You act like you're trying to start a war amongst the autistic community just because YOUR experience has been entirely miserable.
johnnyh wrote:
But I don't know your lifestory so I can't judge.
Exactly. But still you do. I suppose it has to do with the utilitarian world view you give expression to. Something or someone has value only in accordance with how useful it is to others. Therefore if it is 'diseased' it must either be 'cured' or otherwise made useful. Like turned into soap or lamp shades.
I stopped caring about playing the Neurotypical Social Game once I realized that 1. The Game is rigged against NeuroDifferents regardless of how much we follow the Rules, 2. The Rules change as soon as NTs realize they have an ND among them; and they always realize because they cheat by changing the Rules, that is how they maintain the Social Status Quo 3. The Rules never apply to Neurotypicals. They can break the Rules on a whim, while the Rules always apply to Neurodifferents who may never break the Rules.
This Game only creates disconnection, loneliness and alienation.

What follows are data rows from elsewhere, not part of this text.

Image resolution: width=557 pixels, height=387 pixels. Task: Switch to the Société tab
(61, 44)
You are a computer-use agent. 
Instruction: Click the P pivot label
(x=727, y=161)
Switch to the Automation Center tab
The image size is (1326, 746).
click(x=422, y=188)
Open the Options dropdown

I dont care if they think I am being rude by not engaging in conversation with them at bus stop or on the subway, because talking about something meaningful at the bus stop or on the subway is meaningless due to time constraints. I dont care if the shop clerk think I am being rude by telling them how I am in response to their question "How are you?". I dont care if they think I am being rude by asking them how they actually are when they insist they "are fine" despite looking haggard with tears in their eyes. I dont care, because I CARE. Because to me the value of a person is too high to be wasted on social fluff that only leads to ingrained loneliness.
But I suppose this never occurred to you, because the utilitarian view dictates that a thing or person has value only as long as it is useful.
johnnyh wrote:
We live in a world where each person is interlocked with others in a chain of interaction, one cannot think too much of oneself as being above it all.
I think you are making a whole lot of assumptions. You seem to think that because I know that I was way more intelligent than my peers in school, and because I think Neurotypicals dont have the intellectual and emotional scope to think beyond their own experience/framework I somehow believe I am above them. That would be that utilitarian world view you express, giving what I say an elitist tint. Are you projecting, sir?
I am sure you could have said what you said in a far more aggressively articulate way.
That wont change bit. I still dont want a cure, so I can be "useful" in your utilitarian view. I am fine being me, right here, right now.
_________________
Looking or asking for a cure for Autism is like looking or asking for a cure for being Black.
---
there, their, they're - learn the difference goddammit!